Media Foreign Affairs and National Security 2014.01.21
Few nations seem to be more geopolitically challenged than Georgia in the Caucasus. She was ruled, entirely or partially, by three neighboring hegemons in the past, namely Russia, Turkey and Persia. When it comes to being ruled by powerful neighbors, however, Georgia is not alone.
Other examples are Poland sandwiched between Germany and Russia, Iraq/Mesopotamia surrounded by Turkey, Persia, Greco-Romans and Bedouins, or the Korean Peninsula invaded hundreds of times by China and threatened or controlled by Russia and Japan.
Despite these historical difficulties, the Georgians have unyieldingly maintained their traditions. Their language with its unique letters and grammar is said to have no linguistic relatives in the world. It is almost amazing that their mother tongue has survived those centuries of harsh foreign rule.
Most recently for Georgians, their motherland was "occupied" by the Soviet Union between 1921 and 1991. After her re-independence, Georgia opened a "Soviet Occupation Museum" in Tbilisi to remember those seventy dark years of humiliation.
Moreover, in a sense, the Russian occupation continues. South Ossetia and Abkhazia are not too far from the Georgian capital. At least two de facto border villages near Tskhinvali are literally divided by hundreds of meters of brand new Russian-made barbed wire.
Those villages are located in the foothills looking down on the Georgian side of the border. On top of those hills, to my surprise it was not Ossetian border troops, but Russian Federal Security Service units, who are stationed there and monitoring the Georgian side 24/7.

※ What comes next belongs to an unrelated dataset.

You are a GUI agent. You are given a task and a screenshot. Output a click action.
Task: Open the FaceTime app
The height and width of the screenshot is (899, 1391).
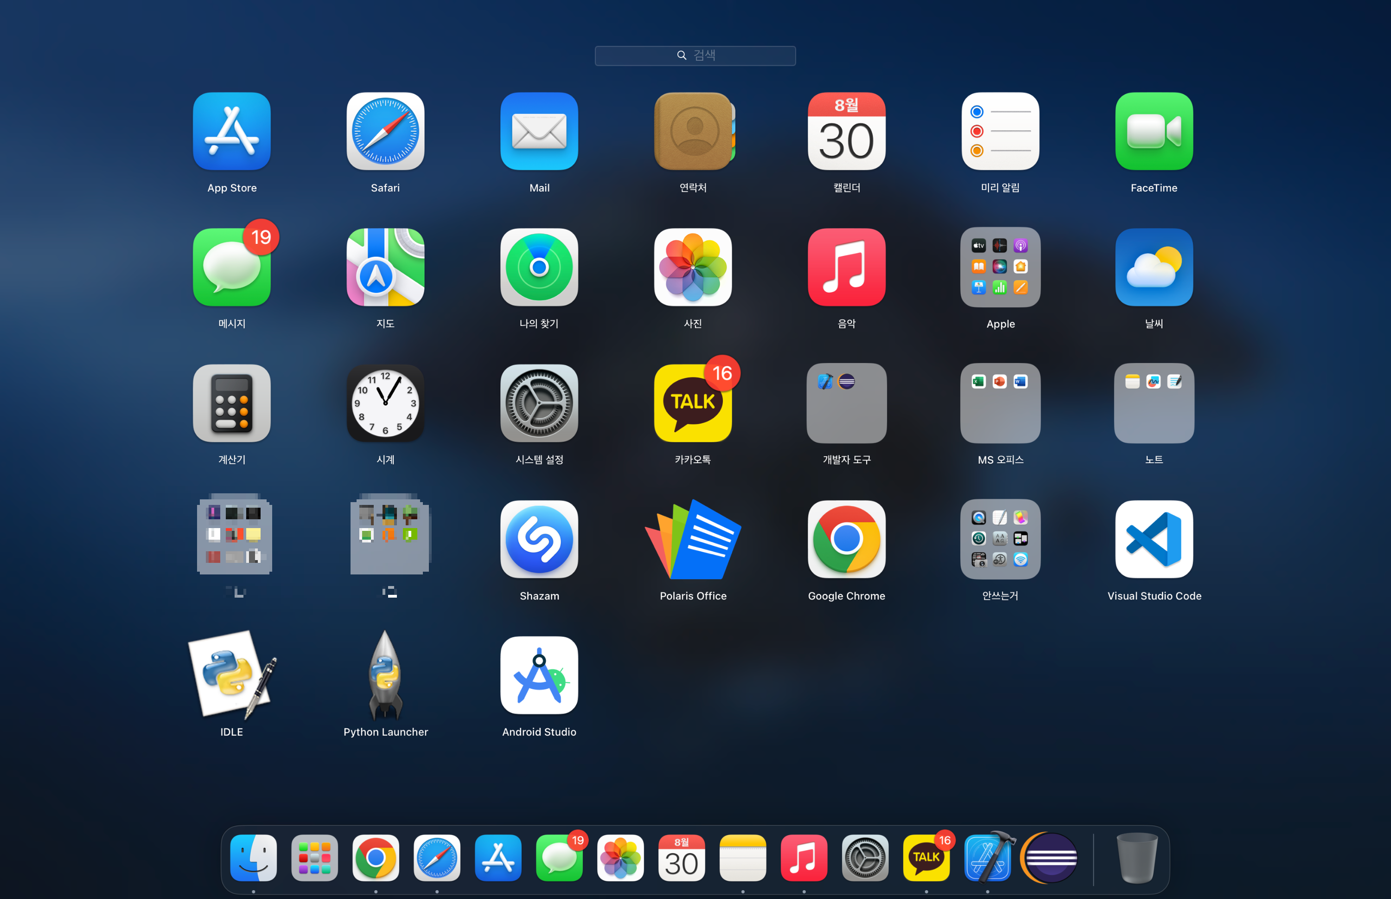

Over the barbed wire I met an old Georgian couple and their grandson left behind in isolation without a food supply. Their relatives live on the Georgian side. Whenever they talk to outsiders, Russian officers come to interrogate them. This is the reality I witnessed in Georgia last week.
These gloomy geopolitics Georgia faces frame its foreign policy orientation. The post 2008 political landscape, which is the product of former President Saakashvili's failed attempt to regain South Ossetia, prompted the government in Tbilisi to face the strategic reality.
For example, Tbilisi now seeks a better working relationship with Moscow. Everybody knows the aggressive policy vis-a-vis Russia in 2008 was counterproductive. However, this will not convince the Russians to change their basic position on South Ossetia or Abkhazia.
Of course, this might lead to some improvements in trade or visa handling but Russia will not tolerate Georgia's policy of seeking accession to NATO and the EU. Belarus has called on Georgia to return to the Commonwealth of Independent States. Georgia seems to be trapped in the middle.
Giving a lecture to students at Caucasus University in Tbilisi, I thought of the Korean Peninsula as a Georgia in East Asia. Trapped between China, Russia, Japan and the United States, South Korea's foreign policy seems to be as doomed as that of Georgia.
Those geopolitically challenged nations don't trust their powerful neighbors for good historical reasons. Like Georgia, South Korea plays a diplomacy of balancing, which aims to make their relations with each regional power as friendly and non-hostile as possible.
However, there seems to be one big difference between Georgia and South Korea: the pivot of foreign policy, or lack thereof. For Georgia, despite their great efforts to maintain cordial relations with their neighbors, orienting towards the EU and NATO is always the basic bottom line.
On the contrary, South Korea does not always seem to be interested in pivoting or having a steady ally in their foreign policy. The tripartite U.S.-South Korea-Japan coordination is of course important for South Korea but only for the purpose of confronting North Korea.
Unfortunately for Japan and the United States, when it comes to South Korea-China relations, the Koreans don't seem to be interested in this triangle. They seem confident that they can balance China alone without pivoting to the U.S.-Korea-Japan virtual alliance.
This is not to claim that the Georgians feel that they can rely on the EU and NATO. They are by no means so naive. It is just to suggest that South Korea could learn a lesson from the Georgian experience that external power could be the best way to counterbalance regional hegemons.
Whether the Koreans, either united or divided, continue to utilize the U.S.-Korea- Japan virtual alliance to survive the rise of China is up to them. If they do, they have a better chance of survival as the Georgians do using their balancing act. If not, the Korean Peninsula will drift as Georgia did in the past.